◆ **How to complete this task**
Could you report every line from the entries that includes the word "computer"?

━━━━━ Data

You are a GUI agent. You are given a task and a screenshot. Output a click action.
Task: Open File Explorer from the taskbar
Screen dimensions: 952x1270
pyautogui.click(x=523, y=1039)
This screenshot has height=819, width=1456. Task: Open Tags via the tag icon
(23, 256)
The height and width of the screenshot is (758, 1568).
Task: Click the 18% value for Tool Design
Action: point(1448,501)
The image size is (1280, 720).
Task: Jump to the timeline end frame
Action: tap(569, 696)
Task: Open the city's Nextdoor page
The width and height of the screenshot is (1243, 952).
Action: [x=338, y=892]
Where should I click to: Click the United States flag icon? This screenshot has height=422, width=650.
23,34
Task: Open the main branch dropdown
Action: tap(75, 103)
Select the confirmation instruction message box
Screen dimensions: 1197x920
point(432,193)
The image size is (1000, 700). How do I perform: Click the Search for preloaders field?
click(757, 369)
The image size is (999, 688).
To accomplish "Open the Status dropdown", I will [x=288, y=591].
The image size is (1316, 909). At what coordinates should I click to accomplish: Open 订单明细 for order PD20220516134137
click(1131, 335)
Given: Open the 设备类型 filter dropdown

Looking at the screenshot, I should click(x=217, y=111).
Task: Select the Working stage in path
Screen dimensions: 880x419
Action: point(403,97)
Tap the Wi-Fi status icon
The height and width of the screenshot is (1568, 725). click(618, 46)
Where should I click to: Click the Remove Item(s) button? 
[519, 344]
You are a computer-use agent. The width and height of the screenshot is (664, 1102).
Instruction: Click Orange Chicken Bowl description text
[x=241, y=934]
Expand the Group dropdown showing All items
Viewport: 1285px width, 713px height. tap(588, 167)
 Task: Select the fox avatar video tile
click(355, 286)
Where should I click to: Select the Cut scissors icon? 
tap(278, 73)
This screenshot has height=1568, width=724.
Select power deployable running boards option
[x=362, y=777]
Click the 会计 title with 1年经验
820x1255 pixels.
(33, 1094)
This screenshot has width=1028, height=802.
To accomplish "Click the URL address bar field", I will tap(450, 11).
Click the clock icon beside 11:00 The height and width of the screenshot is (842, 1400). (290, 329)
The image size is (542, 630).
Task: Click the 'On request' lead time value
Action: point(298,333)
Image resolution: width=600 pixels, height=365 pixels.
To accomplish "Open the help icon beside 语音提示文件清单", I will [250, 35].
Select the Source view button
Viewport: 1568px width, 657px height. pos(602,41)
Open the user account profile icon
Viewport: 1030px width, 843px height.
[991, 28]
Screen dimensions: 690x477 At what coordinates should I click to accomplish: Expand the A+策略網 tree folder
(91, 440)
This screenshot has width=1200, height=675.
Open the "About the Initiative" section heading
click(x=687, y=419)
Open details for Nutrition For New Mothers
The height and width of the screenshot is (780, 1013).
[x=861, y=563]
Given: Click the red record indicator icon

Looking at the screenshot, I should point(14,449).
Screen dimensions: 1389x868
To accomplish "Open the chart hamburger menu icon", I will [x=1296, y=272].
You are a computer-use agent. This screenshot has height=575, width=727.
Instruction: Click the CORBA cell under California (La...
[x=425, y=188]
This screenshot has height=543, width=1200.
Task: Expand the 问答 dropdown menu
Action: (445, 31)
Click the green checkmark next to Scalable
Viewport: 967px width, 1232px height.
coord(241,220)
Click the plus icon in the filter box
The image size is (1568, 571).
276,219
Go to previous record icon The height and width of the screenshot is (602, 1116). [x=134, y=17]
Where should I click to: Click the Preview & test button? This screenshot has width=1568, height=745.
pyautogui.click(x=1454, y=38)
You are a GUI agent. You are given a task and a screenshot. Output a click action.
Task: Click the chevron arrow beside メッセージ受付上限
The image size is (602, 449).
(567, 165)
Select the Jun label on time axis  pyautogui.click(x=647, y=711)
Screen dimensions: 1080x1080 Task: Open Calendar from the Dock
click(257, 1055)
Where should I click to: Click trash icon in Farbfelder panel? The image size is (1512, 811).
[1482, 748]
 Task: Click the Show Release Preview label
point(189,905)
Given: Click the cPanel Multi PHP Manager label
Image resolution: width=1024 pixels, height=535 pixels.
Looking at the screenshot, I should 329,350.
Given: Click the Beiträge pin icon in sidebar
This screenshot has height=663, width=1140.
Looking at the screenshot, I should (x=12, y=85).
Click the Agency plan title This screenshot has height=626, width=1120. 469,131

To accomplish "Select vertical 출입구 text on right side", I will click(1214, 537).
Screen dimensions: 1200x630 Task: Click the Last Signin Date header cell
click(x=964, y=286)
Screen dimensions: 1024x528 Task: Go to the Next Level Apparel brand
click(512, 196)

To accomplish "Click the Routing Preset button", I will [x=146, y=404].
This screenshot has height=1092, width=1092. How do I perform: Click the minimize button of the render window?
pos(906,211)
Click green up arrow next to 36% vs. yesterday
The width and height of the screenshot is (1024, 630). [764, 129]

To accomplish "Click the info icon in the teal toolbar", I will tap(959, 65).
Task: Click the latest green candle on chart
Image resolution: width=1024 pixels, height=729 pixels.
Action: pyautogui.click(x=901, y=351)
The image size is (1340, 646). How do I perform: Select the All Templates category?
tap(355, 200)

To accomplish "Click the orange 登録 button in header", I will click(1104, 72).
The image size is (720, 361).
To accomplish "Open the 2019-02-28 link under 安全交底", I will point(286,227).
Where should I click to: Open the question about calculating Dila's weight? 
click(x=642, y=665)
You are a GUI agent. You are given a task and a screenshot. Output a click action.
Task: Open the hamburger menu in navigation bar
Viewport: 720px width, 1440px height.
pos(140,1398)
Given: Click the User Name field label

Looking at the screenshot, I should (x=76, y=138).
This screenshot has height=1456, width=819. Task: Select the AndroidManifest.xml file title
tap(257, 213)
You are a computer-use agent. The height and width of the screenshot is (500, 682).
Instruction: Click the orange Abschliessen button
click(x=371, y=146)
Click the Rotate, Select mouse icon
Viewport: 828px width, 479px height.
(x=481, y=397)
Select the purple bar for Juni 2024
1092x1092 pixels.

━━━━━━━━━━

◆ **Result below**
You are a computer-use agent. The width and height of the screenshot is (664, 1102).
You are a computer-use agent. This screenshot has height=575, width=727.
You are a computer-use agent. The height and width of the screenshot is (500, 682).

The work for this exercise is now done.